# Solved: Flash landing page!...yes....I know!



## adlamb (Nov 5, 2004)

I have lost the battle in persuading against this so...
I have a 3 second animation that needs to play on a black screen before then automatically loading the website. Since it has to be there, I want to make it as user friendly as it possibly can be.
My thoughts are:
- Make it short (3 seconds)
- Make it go directly to the site (without an ENTER HERE)
- Make it only ever play once on a PC (using a cookie i guess)
- Somehow make the actual web page load during this 3 seconds so it is ready and waiting behind the animation. The animation could then fade away?

I have written the the website from scratch using fully validated XHTML. I have also made the animation. The problem is that i never done anything like this before and no not know how to do any of the other parts.
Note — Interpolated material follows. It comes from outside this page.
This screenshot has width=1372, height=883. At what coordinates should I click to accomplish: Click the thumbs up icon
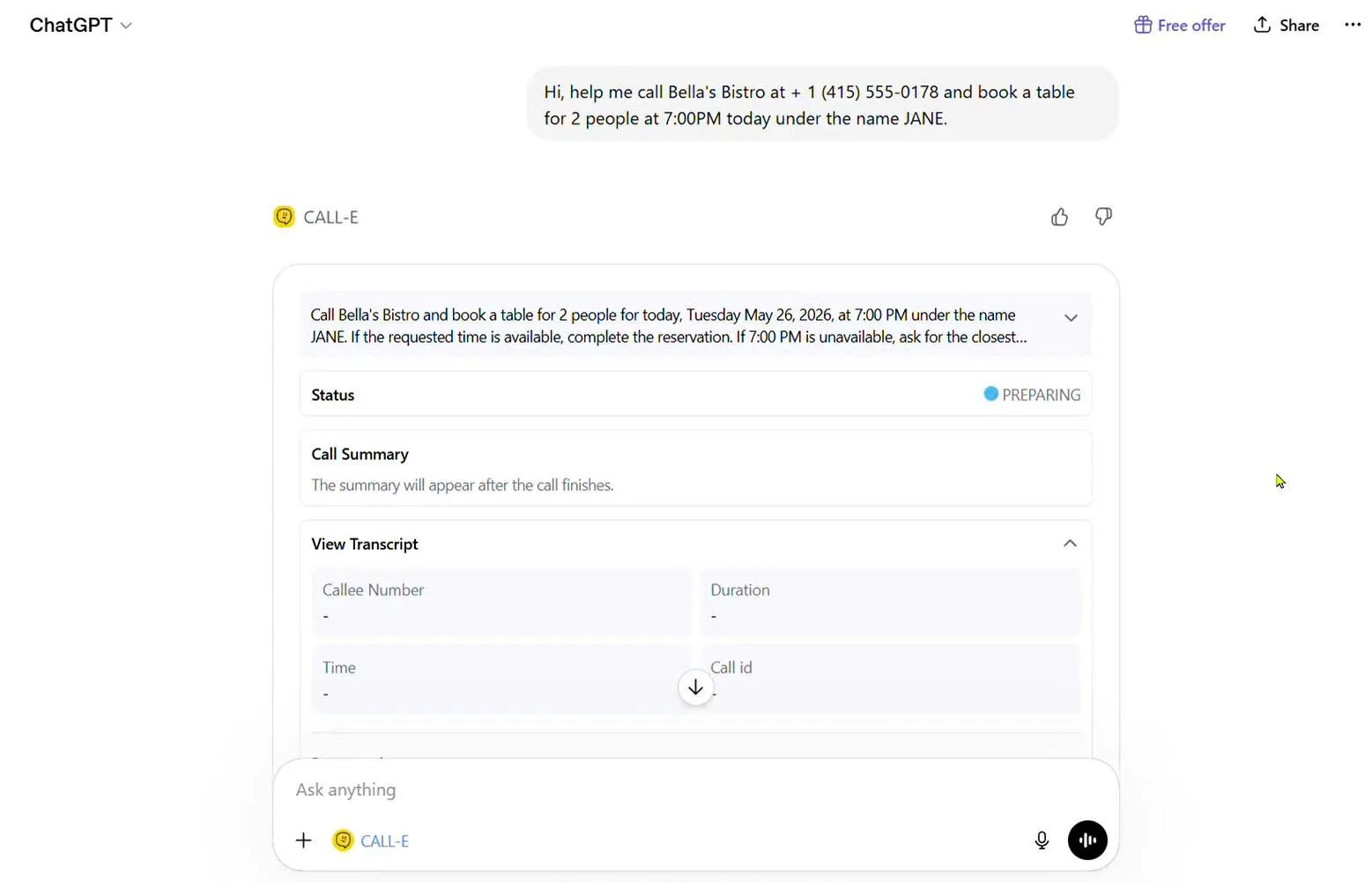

I have had a good look around for tutorials etc but cant seem t find anything.....i guess because no-one does this on websites any more!!

Does anyone have any suggestions for any of this? Or tutorials? I literally just have a site and an animation. I dont know how to structure the landing page file system, or make it load the site after or anything!


----------



## Ent (Apr 11, 2009)

Would this work?
Put a black dot, stretched across the screen, with absolute positioning to cover the screen. 
Put the flash tags, also absolute, in the center of the screen. 
Raise their Z indexes so that they cover the screen and let the rest of the page (later in the HTML) silently load behind it. Lastly use a few short lines of code, which could just be Javascript, to remove the image and flash tag, revealing the page.
-----
I suppose it might be worth having the JS create the dot img, the flash tags, and the link to the needed CSS page only after it checks for the absence of a cookie. And in the CSS page it may also be worth setting the body to Display: none; to show *only *the ID "welcomeScreenIDon'tReallyWantToPutIn" Div and avoid getting a tell-tale scroll down bar if they're headed for a page with content longer than one screen.


----------



## adlamb (Nov 5, 2004)

This all sounds fairly sensible although im afraid that JS generation is far beyond me. I like the idea of using a fullscreen div to cover the rest of the site. Very simple and clean. Would it make any difference if I used a single pixel or just set the background to black?


----------



## Ent (Apr 11, 2009)

Setting the site background to black wouldn't work; it would be behind the site and couldn't colour it. You could make another element, say a div tag, colour it black, and stretch it, but by the time you've done that you might as well have made the image anyways. Also you could have difficulty getting another tag to resize in all (particularly old) browsers; a problem you shouldn't have with an image.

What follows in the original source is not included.